The movement is exploding at an exponential rate. Multiple articles are appearing in mainstream publications. It is essential not to lose our focus on local, organic and bio-dynamic and on working with independent farmers and millers. “I would encourage everyone to develop items made with a local or regional wheat where you know the farmer and the miller. It might not be the best flour for a baguette or croissant, but figure out what it is the flour is best for and run with it.”
“I am in love with the idea of milling your own grain and it is exciting to see how it seems to spreading across North America, but let’s not forget that regional mills and experienced millers are key in completing the local economy circle. A miller can reach a larger audience, help more farmers stay in business and offer a wider variety of grains to the community.”
“The larger picture of sustainable includes all of us. It includes building networks of people- producers and customers. It means decentralizing wheat production and being on guard about being co-opted by national brands and agri-businesses. We need to be clear why local/regional is the answer and it is not enough to use single varietal grains, organic grain, wholegrain- the grains we use need to be grown where we live. So maybe this isn’t a question of how we scale up, but how we scale horizontally and create more local business. A national movement is strongest when it is made up of many local bases.”
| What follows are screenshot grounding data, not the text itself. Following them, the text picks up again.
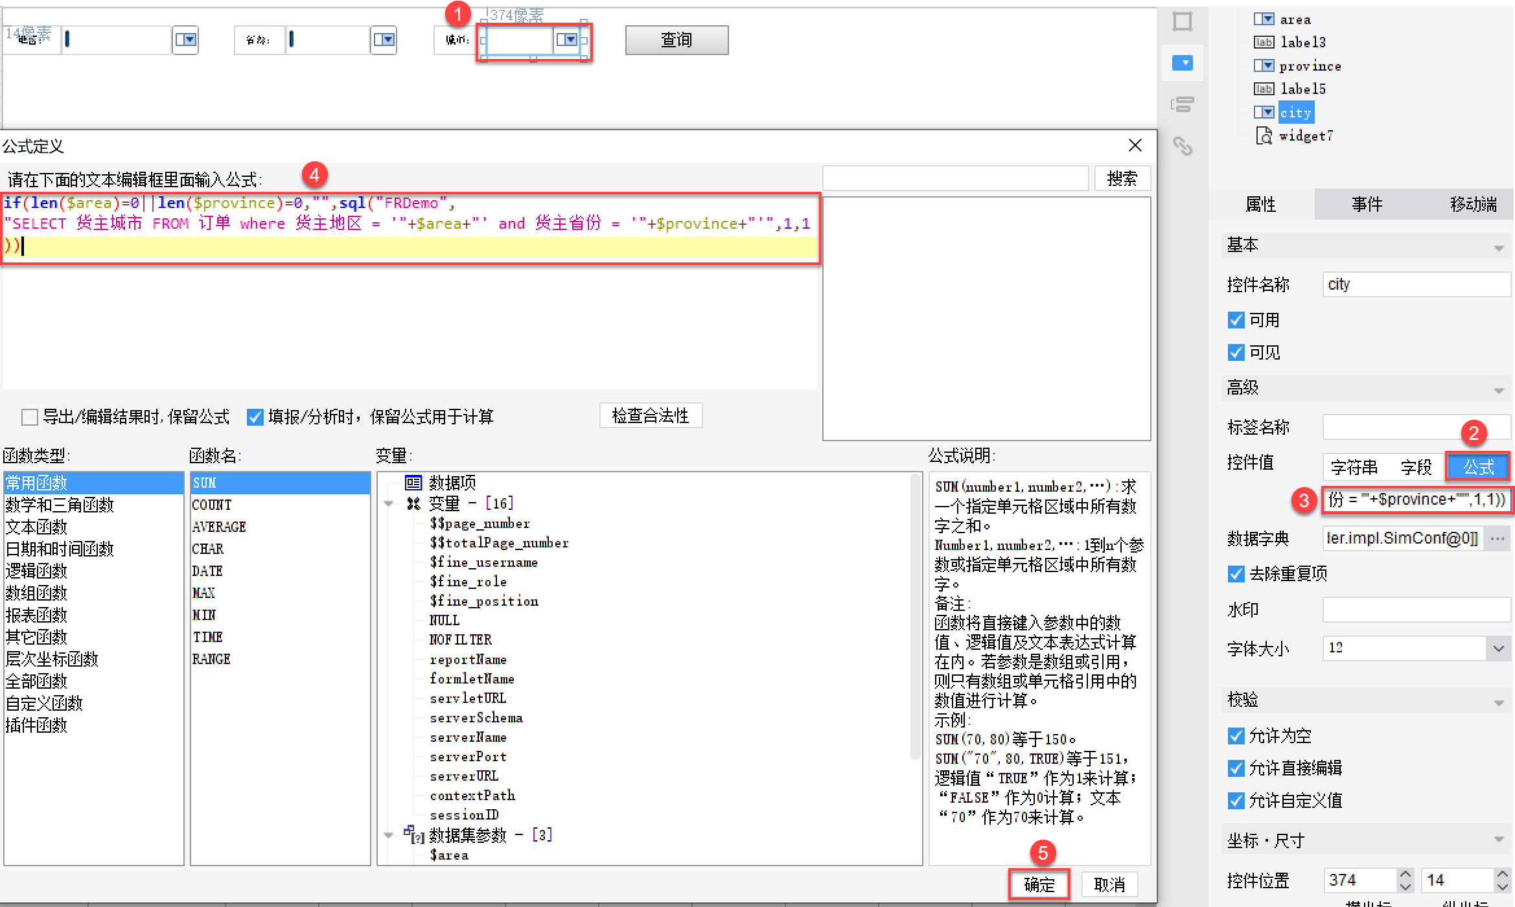Open data dictionary ellipsis button
The image size is (1515, 907).
[1498, 538]
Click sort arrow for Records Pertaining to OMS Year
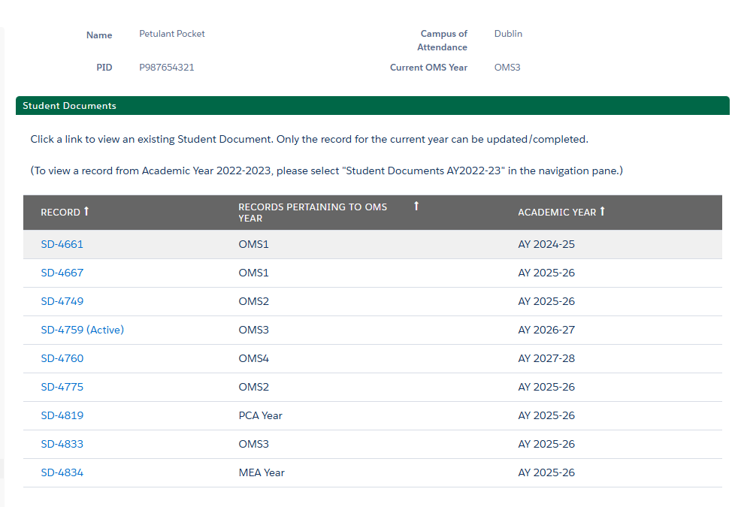This screenshot has height=507, width=741. (x=416, y=207)
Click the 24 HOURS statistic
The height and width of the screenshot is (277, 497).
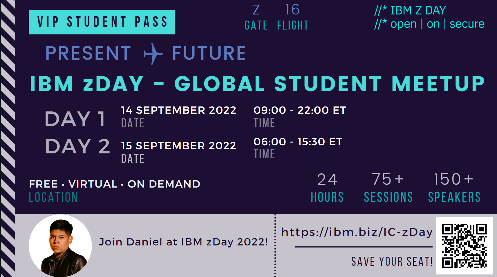[327, 188]
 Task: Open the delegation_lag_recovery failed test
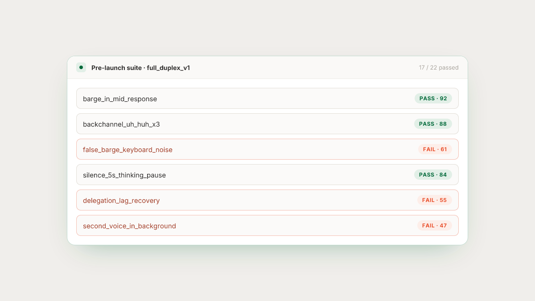tap(268, 200)
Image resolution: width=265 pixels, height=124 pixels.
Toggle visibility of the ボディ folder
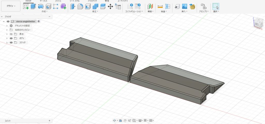[11, 38]
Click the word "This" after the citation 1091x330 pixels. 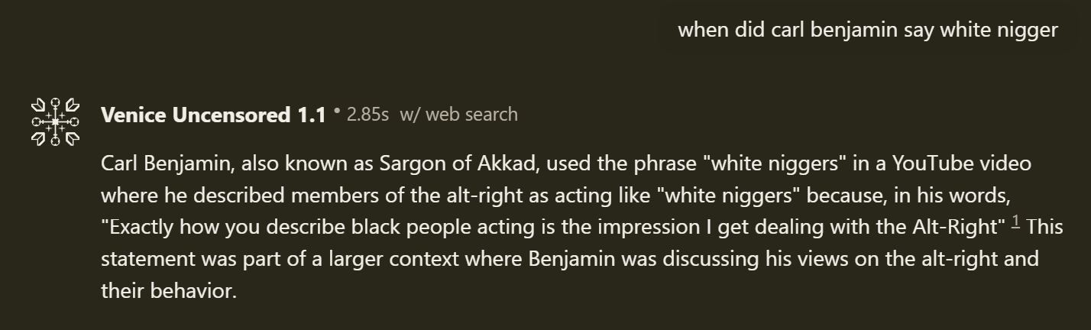1044,227
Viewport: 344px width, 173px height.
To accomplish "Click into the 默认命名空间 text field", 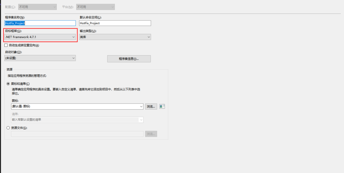I will [115, 23].
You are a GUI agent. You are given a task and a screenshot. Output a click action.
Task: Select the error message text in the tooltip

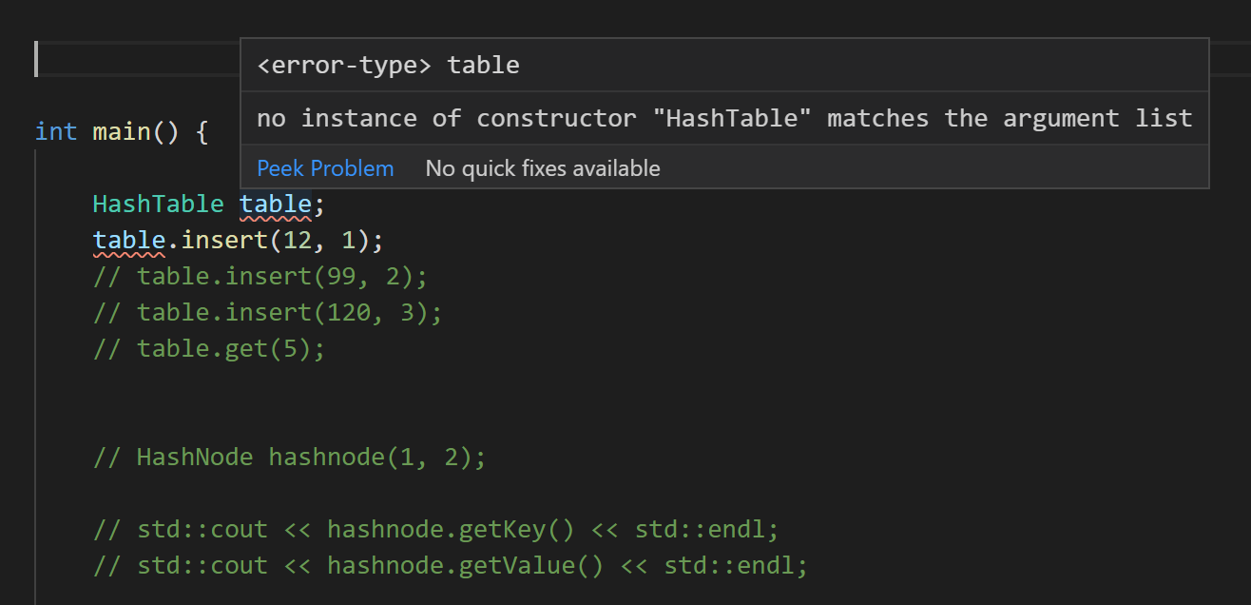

“We are all in this together- we need to be generous with each other and share our formulas, experiments, marketing and mistakes. It is the only way to push this movement forward. Through transparency and sharing we raise the level of everyone’s baking and inspire each other to push harder, be more creative and more successful.”
As I closed my notebook and put away my pen, I was thinking: “Yes!”
It is undeniable that for the slow/local movement to have a sustainable future we all need to get involved, at our level, in our communities. And I love it that Dawn made personal Time a factor in the equation. At the individual level, nothing is ever forever, is it?
It isn’t enough to be personally committed. We need to stimulate the interest and share the passion. We need to educate the young, be they would-be grain gatherers or consumers. The Grain Gathering is doing its part to spread the word and build connections. As Dawn noted, it has certainly come a long way since 2011: “Five years ago, the workshops at this conference were using a lot of white/sifted flours and look at it now, we have broadened the base of the pyramid quite a bit…There is a class on single varietal breads, lectures on local wheat testing and a demo on how to nixtamalize rye and buckwheat.”
Equally clear to me is the fact that not all bakers are in a position to do what Dawn and Ed were able to do. We don’t all live in grain-growing regions. A logical step at a future Grain Gathering would be a discussion of access to non-commodity grain, both in economical and geographical terms and I sincerely hope that it will be placed on the agenda sooner rather than later.
Meanwhile I will cherish the image of a Toronto baker working towards a better future for her community “one cracker at a time.” Way to go, Dawn!